### Written instruction
Please copy the data below word for word, starting at the line that contains "Task: Click Save All floppy disks icon" and ending at the line that contains "point(129,974)", with both of those lines included.

### Task inputs
■ ■ ■ ■

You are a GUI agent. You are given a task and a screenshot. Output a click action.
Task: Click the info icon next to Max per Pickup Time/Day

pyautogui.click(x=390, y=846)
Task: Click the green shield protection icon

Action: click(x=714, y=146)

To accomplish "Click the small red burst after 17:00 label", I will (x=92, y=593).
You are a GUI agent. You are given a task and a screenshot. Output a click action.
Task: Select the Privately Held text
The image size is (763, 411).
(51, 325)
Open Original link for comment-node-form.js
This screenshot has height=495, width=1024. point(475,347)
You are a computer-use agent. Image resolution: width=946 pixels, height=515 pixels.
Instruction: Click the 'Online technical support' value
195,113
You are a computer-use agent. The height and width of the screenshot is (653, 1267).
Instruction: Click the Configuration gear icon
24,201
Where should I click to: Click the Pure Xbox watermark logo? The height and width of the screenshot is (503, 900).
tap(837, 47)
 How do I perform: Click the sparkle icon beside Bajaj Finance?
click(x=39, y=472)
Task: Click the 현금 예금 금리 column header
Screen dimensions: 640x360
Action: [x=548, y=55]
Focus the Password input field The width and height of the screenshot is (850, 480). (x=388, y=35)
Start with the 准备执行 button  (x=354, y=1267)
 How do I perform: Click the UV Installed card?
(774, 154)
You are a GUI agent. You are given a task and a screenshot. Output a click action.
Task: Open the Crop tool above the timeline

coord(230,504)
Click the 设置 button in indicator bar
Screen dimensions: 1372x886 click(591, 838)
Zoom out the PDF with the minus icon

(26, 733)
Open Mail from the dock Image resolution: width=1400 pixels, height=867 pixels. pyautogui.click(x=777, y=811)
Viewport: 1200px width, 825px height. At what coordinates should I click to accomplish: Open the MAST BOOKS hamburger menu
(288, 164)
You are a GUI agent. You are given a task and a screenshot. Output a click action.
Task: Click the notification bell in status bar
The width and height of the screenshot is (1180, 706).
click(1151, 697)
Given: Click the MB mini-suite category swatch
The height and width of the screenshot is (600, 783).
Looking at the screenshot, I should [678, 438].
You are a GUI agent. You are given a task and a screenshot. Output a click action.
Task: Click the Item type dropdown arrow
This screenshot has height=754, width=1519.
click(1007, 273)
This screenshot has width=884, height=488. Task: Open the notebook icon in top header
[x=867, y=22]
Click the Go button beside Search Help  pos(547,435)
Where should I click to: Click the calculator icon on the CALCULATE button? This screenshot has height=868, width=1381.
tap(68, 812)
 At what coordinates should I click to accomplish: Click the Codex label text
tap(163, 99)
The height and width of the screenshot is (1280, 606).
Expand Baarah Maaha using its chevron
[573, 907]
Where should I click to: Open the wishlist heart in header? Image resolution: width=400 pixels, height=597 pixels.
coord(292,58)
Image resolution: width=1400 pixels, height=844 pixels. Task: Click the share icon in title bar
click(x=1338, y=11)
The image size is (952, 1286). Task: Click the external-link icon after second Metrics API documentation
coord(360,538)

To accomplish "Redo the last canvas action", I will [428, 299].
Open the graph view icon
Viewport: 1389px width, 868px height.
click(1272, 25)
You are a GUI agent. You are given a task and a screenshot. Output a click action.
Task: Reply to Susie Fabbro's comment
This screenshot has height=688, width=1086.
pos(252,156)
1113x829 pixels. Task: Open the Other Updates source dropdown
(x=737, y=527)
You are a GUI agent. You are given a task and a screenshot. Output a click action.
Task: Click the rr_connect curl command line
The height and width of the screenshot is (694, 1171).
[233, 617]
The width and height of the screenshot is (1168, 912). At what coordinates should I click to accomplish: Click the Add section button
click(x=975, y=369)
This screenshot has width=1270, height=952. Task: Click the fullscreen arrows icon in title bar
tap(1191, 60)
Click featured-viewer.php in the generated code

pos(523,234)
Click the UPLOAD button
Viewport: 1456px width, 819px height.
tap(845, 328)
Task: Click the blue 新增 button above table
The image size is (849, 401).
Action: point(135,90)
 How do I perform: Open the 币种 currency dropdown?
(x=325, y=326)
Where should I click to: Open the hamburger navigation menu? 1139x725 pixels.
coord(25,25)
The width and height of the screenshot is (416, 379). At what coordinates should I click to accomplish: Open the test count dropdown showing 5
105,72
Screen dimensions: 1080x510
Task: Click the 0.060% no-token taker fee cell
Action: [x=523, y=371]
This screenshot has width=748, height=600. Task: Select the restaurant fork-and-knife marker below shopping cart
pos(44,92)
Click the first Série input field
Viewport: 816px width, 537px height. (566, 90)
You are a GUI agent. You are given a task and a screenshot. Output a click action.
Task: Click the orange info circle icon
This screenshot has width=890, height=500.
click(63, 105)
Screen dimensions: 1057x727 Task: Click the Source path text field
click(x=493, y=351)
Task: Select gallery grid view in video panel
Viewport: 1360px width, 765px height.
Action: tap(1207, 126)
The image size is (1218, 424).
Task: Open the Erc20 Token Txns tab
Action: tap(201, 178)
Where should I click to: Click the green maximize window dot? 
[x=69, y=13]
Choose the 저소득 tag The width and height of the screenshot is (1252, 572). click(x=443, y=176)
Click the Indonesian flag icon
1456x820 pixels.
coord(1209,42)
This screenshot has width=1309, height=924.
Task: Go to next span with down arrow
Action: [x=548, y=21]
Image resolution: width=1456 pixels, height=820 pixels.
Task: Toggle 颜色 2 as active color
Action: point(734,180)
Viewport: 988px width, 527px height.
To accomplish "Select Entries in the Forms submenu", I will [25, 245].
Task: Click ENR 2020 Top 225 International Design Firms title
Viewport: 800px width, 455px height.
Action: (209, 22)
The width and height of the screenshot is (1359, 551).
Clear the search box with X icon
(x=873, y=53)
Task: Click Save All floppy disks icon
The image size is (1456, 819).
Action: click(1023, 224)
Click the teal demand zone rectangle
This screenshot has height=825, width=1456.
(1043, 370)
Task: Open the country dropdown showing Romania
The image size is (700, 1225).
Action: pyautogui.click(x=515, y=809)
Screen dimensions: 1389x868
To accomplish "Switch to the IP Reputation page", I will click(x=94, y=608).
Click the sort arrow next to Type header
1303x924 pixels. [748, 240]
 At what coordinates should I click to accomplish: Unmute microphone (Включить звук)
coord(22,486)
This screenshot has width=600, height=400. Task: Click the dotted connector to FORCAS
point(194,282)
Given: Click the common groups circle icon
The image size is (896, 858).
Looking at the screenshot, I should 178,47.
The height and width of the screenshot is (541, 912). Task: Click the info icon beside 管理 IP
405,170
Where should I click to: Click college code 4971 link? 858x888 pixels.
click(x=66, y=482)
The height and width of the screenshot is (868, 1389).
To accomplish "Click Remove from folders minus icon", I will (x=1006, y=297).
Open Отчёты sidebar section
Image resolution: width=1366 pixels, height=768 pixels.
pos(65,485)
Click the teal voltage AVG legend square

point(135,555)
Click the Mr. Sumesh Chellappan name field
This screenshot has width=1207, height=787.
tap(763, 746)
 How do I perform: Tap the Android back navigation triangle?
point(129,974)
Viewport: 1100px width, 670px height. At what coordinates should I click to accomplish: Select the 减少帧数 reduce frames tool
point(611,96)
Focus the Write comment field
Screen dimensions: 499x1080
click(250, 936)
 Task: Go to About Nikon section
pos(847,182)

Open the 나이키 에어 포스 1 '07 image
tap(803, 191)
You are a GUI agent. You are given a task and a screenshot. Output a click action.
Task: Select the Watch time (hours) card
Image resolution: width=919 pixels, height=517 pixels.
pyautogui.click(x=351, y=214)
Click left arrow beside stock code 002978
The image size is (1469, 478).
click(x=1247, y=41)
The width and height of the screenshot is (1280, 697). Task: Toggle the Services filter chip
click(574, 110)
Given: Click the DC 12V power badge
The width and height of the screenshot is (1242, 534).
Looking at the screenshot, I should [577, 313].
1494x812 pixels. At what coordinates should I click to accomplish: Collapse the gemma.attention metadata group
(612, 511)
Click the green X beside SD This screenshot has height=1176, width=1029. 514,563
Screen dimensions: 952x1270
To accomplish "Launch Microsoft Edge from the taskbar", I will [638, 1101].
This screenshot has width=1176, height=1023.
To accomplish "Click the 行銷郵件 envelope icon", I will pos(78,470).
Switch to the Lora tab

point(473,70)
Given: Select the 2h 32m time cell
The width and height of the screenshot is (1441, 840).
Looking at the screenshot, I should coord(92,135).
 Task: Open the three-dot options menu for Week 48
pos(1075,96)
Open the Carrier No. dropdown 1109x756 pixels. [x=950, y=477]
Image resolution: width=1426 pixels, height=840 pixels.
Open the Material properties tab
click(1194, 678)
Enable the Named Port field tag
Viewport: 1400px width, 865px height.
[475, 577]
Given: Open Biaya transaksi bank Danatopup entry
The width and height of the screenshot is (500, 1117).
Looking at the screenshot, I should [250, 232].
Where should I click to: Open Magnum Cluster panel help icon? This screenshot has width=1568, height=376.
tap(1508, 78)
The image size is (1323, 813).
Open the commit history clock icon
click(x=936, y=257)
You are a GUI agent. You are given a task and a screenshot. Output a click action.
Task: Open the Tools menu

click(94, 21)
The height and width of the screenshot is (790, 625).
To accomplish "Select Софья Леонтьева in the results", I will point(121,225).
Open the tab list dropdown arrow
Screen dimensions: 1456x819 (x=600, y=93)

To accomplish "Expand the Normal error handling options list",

■ ■ ■ ■

### Correct result
Task: Click Save All floppy disks icon
The image size is (1456, 819).
Action: click(1023, 224)
Click the teal demand zone rectangle
This screenshot has height=825, width=1456.
(1043, 370)
Task: Open the country dropdown showing Romania
The image size is (700, 1225).
Action: pyautogui.click(x=515, y=809)
Screen dimensions: 1389x868
To accomplish "Switch to the IP Reputation page", I will click(x=94, y=608).
Click the sort arrow next to Type header
1303x924 pixels. [748, 240]
 At what coordinates should I click to accomplish: Unmute microphone (Включить звук)
coord(22,486)
This screenshot has width=600, height=400. Task: Click the dotted connector to FORCAS
point(194,282)
Given: Click the common groups circle icon
The image size is (896, 858).
Looking at the screenshot, I should 178,47.
The height and width of the screenshot is (541, 912). Task: Click the info icon beside 管理 IP
405,170
Where should I click to: Click college code 4971 link? 858x888 pixels.
click(x=66, y=482)
The height and width of the screenshot is (868, 1389).
To accomplish "Click Remove from folders minus icon", I will (x=1006, y=297).
Open Отчёты sidebar section
Image resolution: width=1366 pixels, height=768 pixels.
pos(65,485)
Click the teal voltage AVG legend square

point(135,555)
Click the Mr. Sumesh Chellappan name field
This screenshot has width=1207, height=787.
tap(763, 746)
 How do I perform: Tap the Android back navigation triangle?
point(129,974)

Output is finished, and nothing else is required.